The other day I was going with my nephew, Bhargav, to Akshar Dham temple complex. Bhargav was visiting us during his vacation from the second year BE course in Pune. He got used to the traffic here in the NCR region. Yet he could not but comment on the highway driving habits of the people here. On his own he said, " we need to have basic education of traffic rules and traffic sense in India." I probed his opinion a little more. He said that as a young driver, nobody anywhere taught him the basic discipline of traffic. He had to think and pick it up himself. This is the story with most of us. So how do we learn? We learn by observing others and picking up what suits us most. The end result is that we get into each other's way and hair. The road is the best exhibition ground of our civic sense.

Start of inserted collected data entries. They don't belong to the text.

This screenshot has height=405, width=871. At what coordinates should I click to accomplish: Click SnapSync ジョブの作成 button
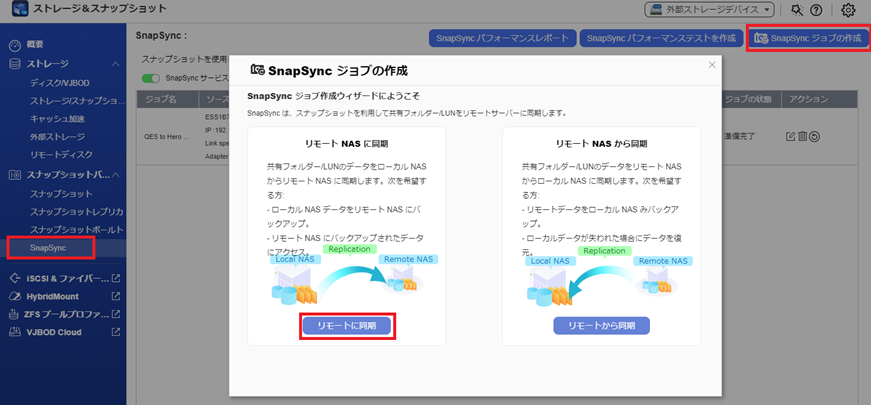tap(808, 38)
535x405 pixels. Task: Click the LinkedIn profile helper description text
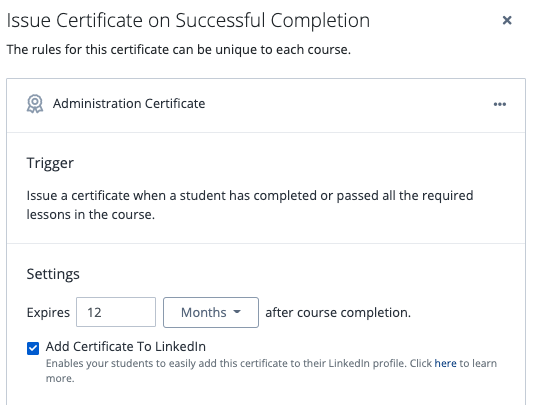[271, 371]
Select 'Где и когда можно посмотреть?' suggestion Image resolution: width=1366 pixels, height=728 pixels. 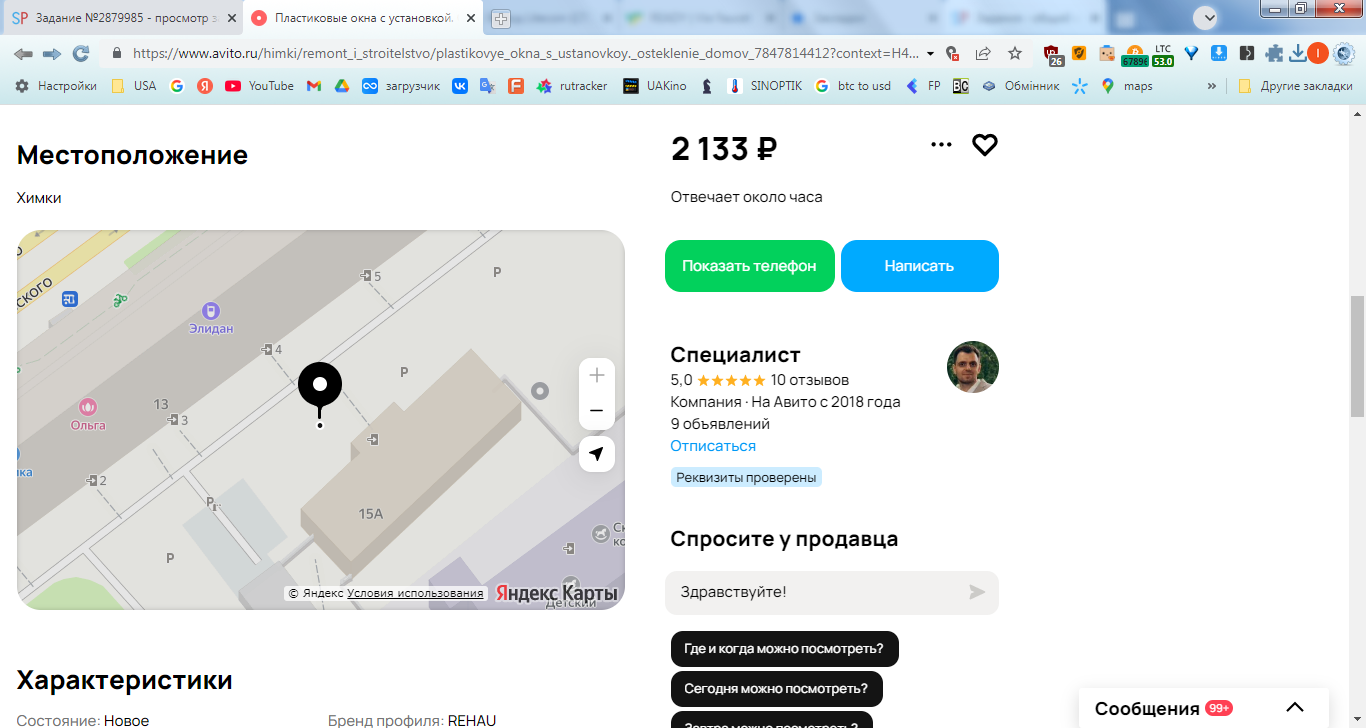[784, 649]
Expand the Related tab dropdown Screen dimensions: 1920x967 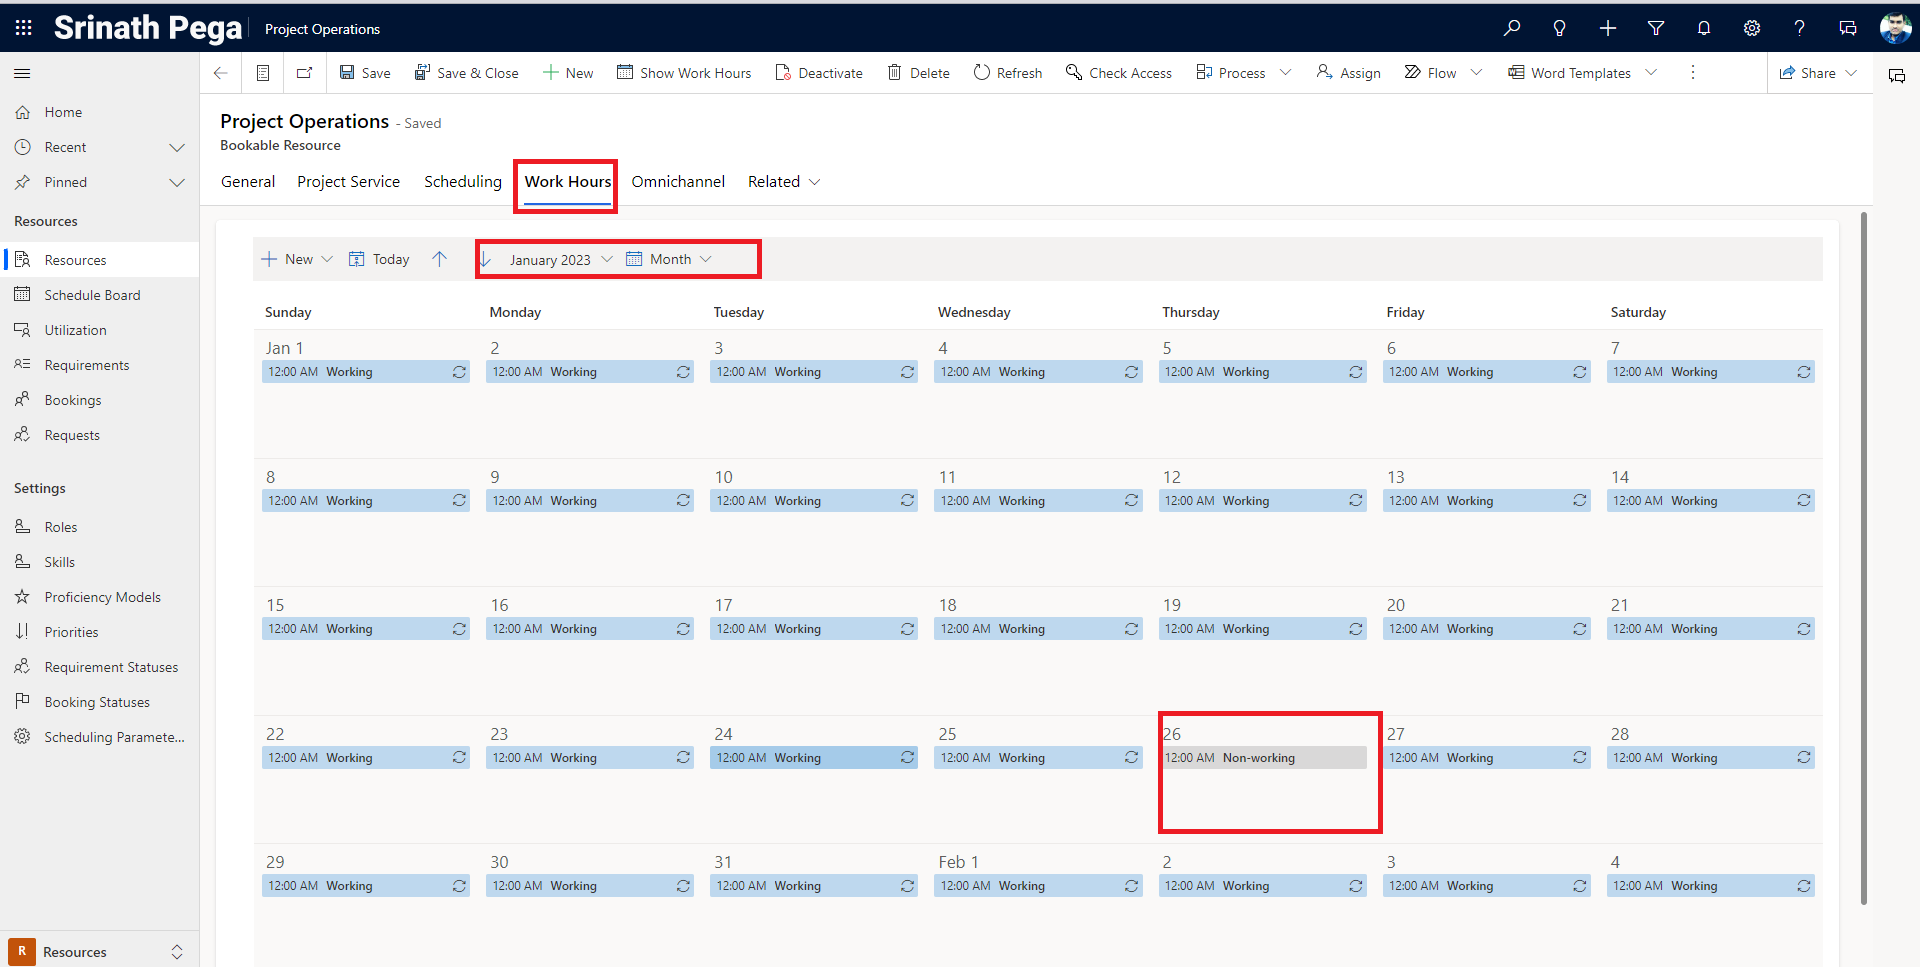[x=784, y=182]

I asked him,"But isn't this taught to you in the Civics section of social sciences?" He replied in the negative. What is taught under Civics is about the state and its organs down to local self government. Well that is useful no doubt. But could we not start with those every day experiences that children have? One could start with traffic, then move on to police, courts and law. We could have another strand starting with Water supply and drainage, taxes and municipal administration. Then one could move on to elections and democracy and as students gain sufficient familiarity with public affairs, they could then be taught the basics of Indian constitution.
This is the way I have understood the basic thrust of Janasamwaad which Suhas Tapaswi and his colleagues are painstakingly trying to convey to the rest of us. What was significant to me was the self-reflective comment of Bhargav that nobody had taken the trouble to explain the traffic discipline to him. We then moved on to Akshar Dham, where hundreds of volunteers were organizing thousands of visitors through well defined channels. There was wave after wave of crowd coming in but there was no chaos. People were constantly guided and instructed till they entered the temple precincts. After that they were free to move around as they pleased. The boundary conditions were held tightly by the volunteer force. But the discipline was not draconian at all. We can do it in a disciplined way. That was the confidence one could get from the Akshardham experience.